Notable Quotes & Memorable Moments
-
On clinical humility and preparedness:
“Every delivery should be a shoulder dystocia anticipated and proven otherwise, because the majority don’t have risk factors.”
[04:53] -
On the real-life practicality of techniques:
“People have already done this…without even knowing what it was called. Like, man, I don’t know, I grabbed that shoulder and I kind of moved it around, rotated it counterclockwise…and like, that’s a reverse Løvset!”
[27:19] -
On anatomical reality and humor:
“That’s one of the advantages of having small hands. When you’re 5’2”, 5’3”, you can put your hand into the vagina… But if you’ve got ginormous monster hands, God bless you, I feel sorry for your gloves…but nonetheless, it’s hard to get monster hands into the vagina.”
[14:21] -
Encouragement to know multiple techniques:
“You pick and choose. The lesson here, boys and girls, is that nothing is free. Posterior arm delivery likely works. However, you also have a higher risk of brachial plexus injury if you pull too hard. So don’t pull too hard. So rotational maneuvers have a place.”
[29:27]
Key Timestamps
- [02:16] — Introduction to Løvset and Reverse Løvset Origin/History
- [03:06] — Defining the classic versus reverse maneuver
- [04:29] — Noting the maneuver is not new, despite AJOG coverage
- [04:53] — Best initial maneuvers per data (Rubin 1 & McRoberts)

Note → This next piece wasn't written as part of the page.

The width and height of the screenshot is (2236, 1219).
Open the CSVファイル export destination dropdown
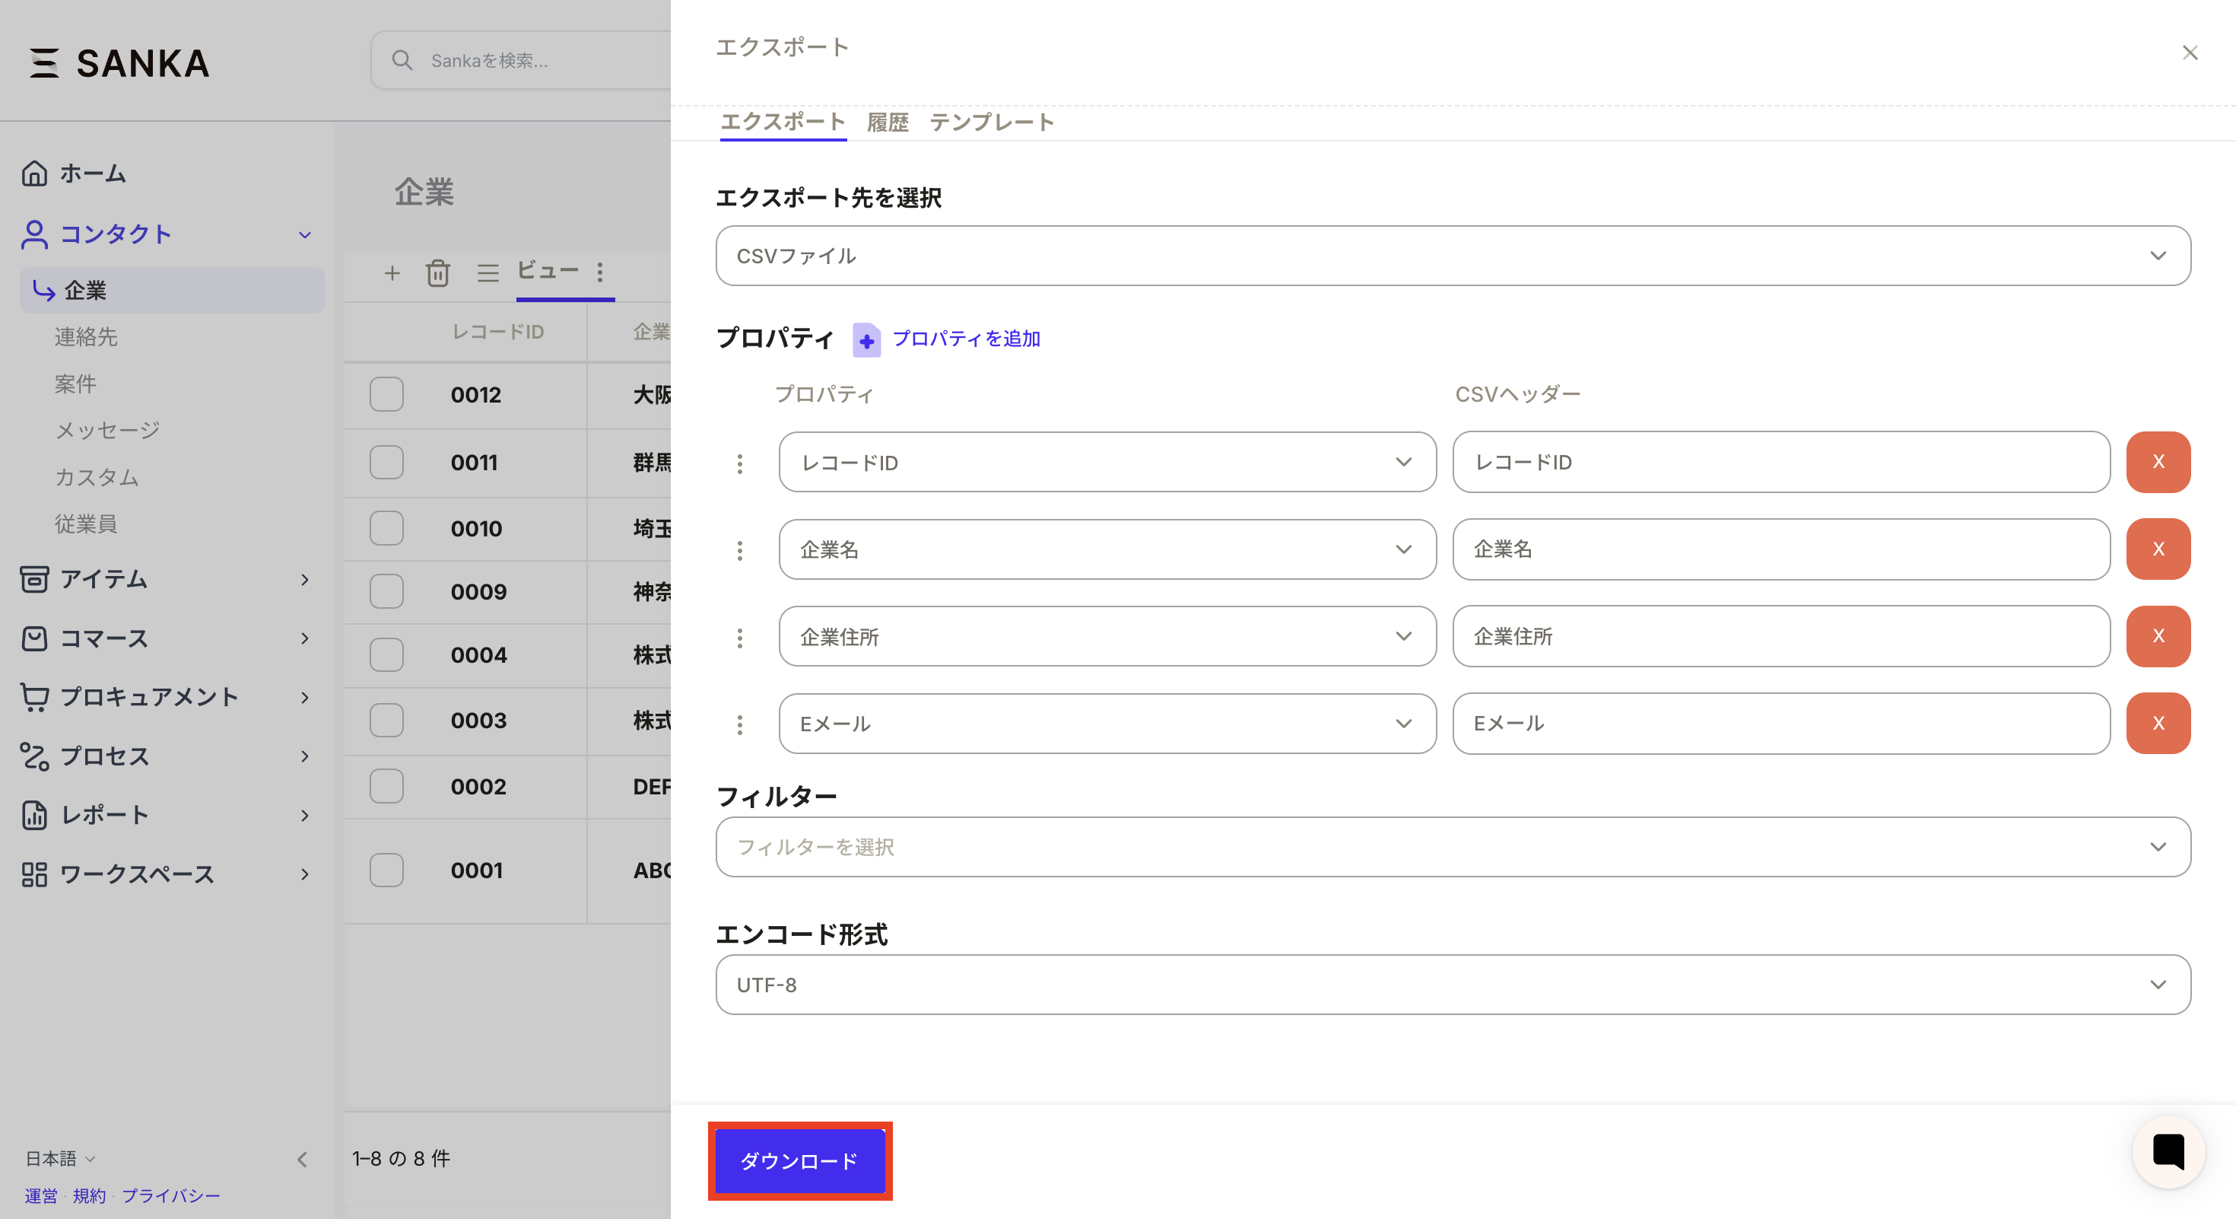pyautogui.click(x=1452, y=256)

- [07:11] — Discussion on real-world success rates and hierarchy
- [12:03] — Surgical challenges: hand size, risk of episiotomy, need for alternatives
- [16:19] — Technique walkthrough: focus on posterior shoulder, grip nuance
- [21:22] — Step-by-step for right/left hand depending on fetal position
- [26:36] — How to apply whole-body force for effective rotation
- [27:40] — Success rates for different maneuvers
- [28:40] — Brachial plexus risk discussion
- [29:27] — Final thoughts on the place for multiple techniques
Take-Home Messages
- Reverse Løvset is a valuable, often underused tool—but not new.
- Master posterior arm delivery, but know your alternatives for complex cases.
- Technique matters: grip the posterior axillary fold, not the axilla; use the hand corresponding to fetal position and rotate belly down using your body, not just fingers.
- Each tool has risks and benefits—posterior arm for higher success, rotational maneuvers for less brachial plexus trauma.
- Practice on simulation and keep up to date with literature—every delivery could be a shoulder dystocia.
“Podcast family, as always, we’re thankful for you. …We have covered something from November of 2025, even though we’re doing this on December 3, 2025… Now that we’ve done all that, let’s take it home.”